Monsanto, worth $64 billion, and Syngenta in the past few months held preliminary talks with advisers about a combination before Syngenta’s management decided against negotiations, said people who asked not to be identified because the talks were private. Company officials also spoke informally with each other about a potential deal, two of the people said.
There were concerns about the strategic fit, antitrust issues and relocating the company to Switzerland for tax reasons, they said. The talks, which valued Syngenta at more than $40 billion, fizzled out in late May, one of the people said. An additional concern was that U.S. politicians would close the inversion loophole, thereby removing that benefit, another person said.
Combining the two companies would have created the largest player in the world for both seeds and crop chemicals and a formidable competitor to German rivals Bayer and BASF and Dow Chemical in the U.S. Syngenta is the world’s largest maker of crop chemicals and strongest in Europe, whereas Monsanto is the largest maker of seeds and dominates the U.S. market for genetically modified crops like corn and soybeans.

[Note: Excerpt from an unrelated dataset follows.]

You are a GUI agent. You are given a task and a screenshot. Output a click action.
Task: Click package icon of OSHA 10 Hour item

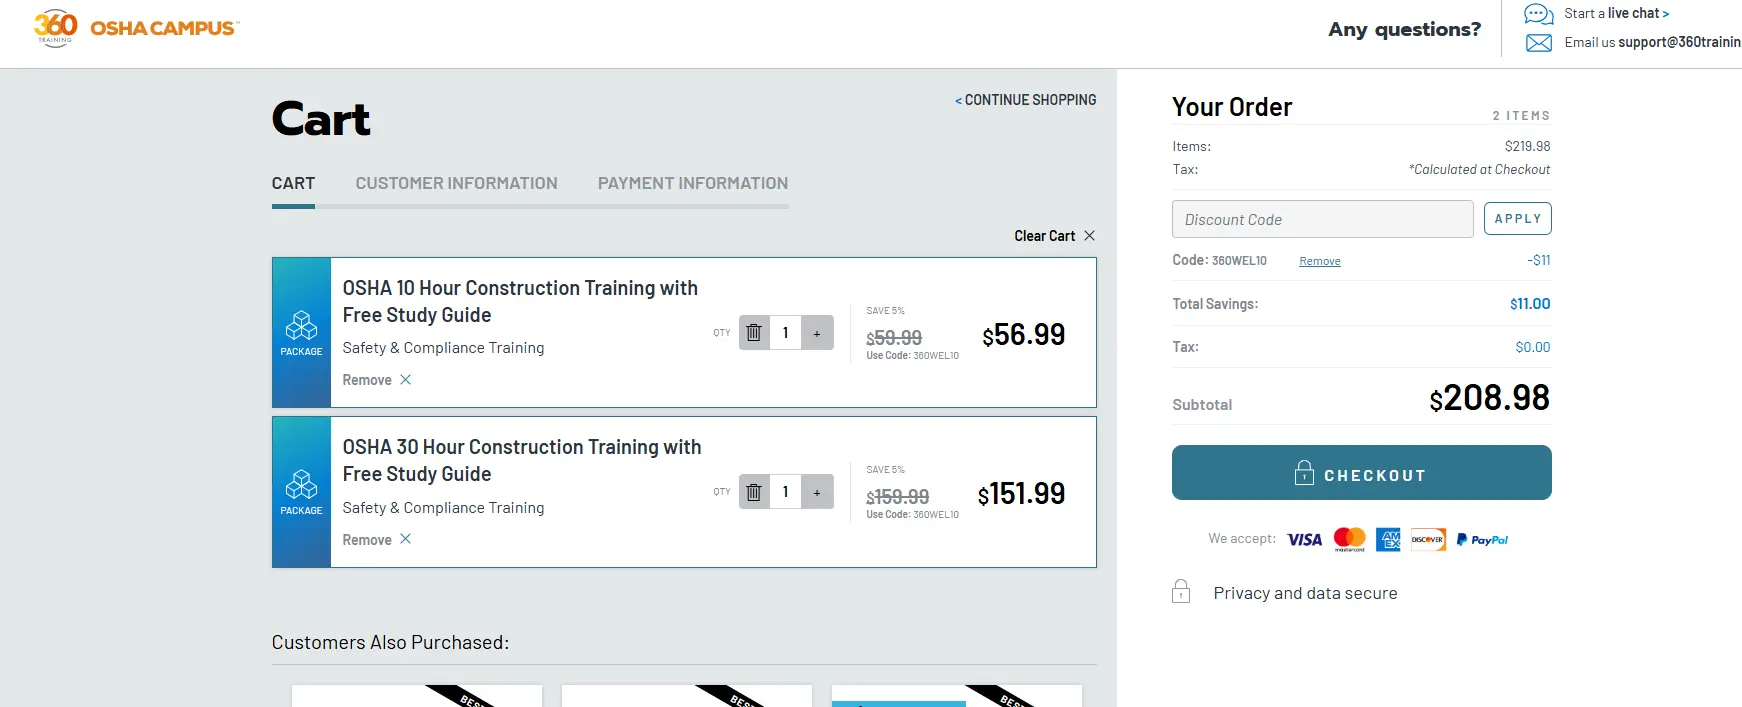pyautogui.click(x=301, y=326)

“Investors would love it, it would create by far the biggest agricultural technology company in the world,” said Patrick Rafaisz, an analyst at Bank Vontobel, adding that it would be a surprise if they pulled off such a transaction.
“We are not in discussions on this particular matter,” Lee Quarles, a spokesman for Monsanto, said in an email without elaborating. Paul Barrett, a spokesman for Syngenta, declined to comment.

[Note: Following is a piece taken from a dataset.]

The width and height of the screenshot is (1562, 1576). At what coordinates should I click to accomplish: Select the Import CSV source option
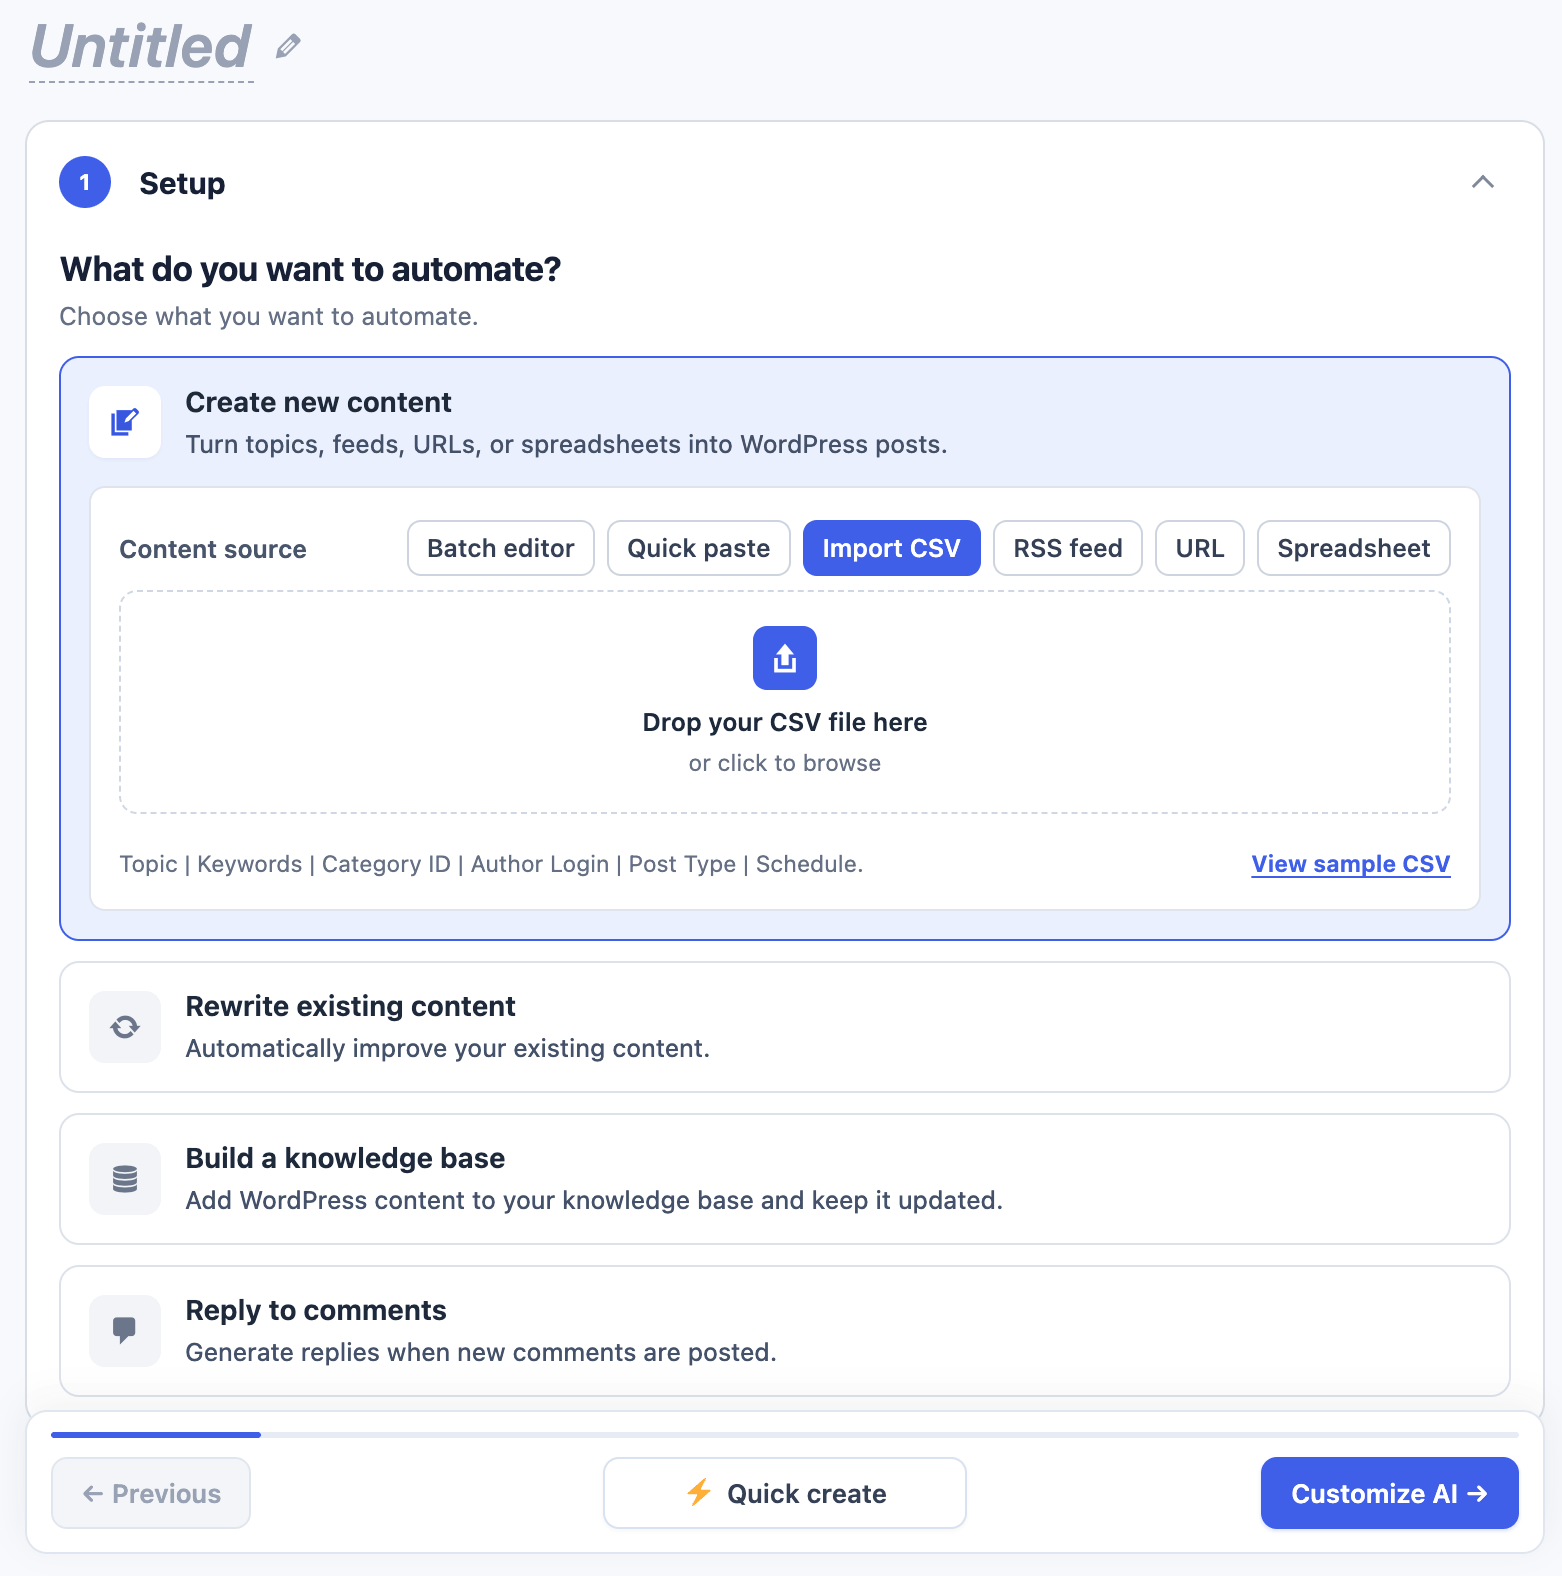(x=892, y=548)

Market speculation about further consolidation in the agrochemical market has always surrounded the leading players in the industry, including Bayer’s CropScience, Dow Chemical and DuPont Co.’s Pioneer. Informal talks have been held on numerous occasions and Syngenta explored its strategic options before the financial crisis, according to two people.
While talks between Monsanto and Syngenta are on hold, there is a chance the deal could be revived, two of the people said. Cross-border deals, especially those facing antitrust and political resistance, are regularly abandoned before being revived. Lafarge and Holcim agreed in April to merge to create the world’s largest cement company, the second time in 18 months that executives tried to put together a transaction, people familiar with the matter have said.
A Monsanto-Syngenta deal would’ve given a recent tax inversion deal a run for its money. Medtronic Inc., a Minneapolis-based medical-device maker, is the latest and largest company to say it will renounce its American address as part of its planned $42.9 billion takeover of Dublin-based Covidien. The tax-inversion strategy may free up almost $14 billion in cash that Medtronic now holds outside of the United States, allowing it better use of those funds.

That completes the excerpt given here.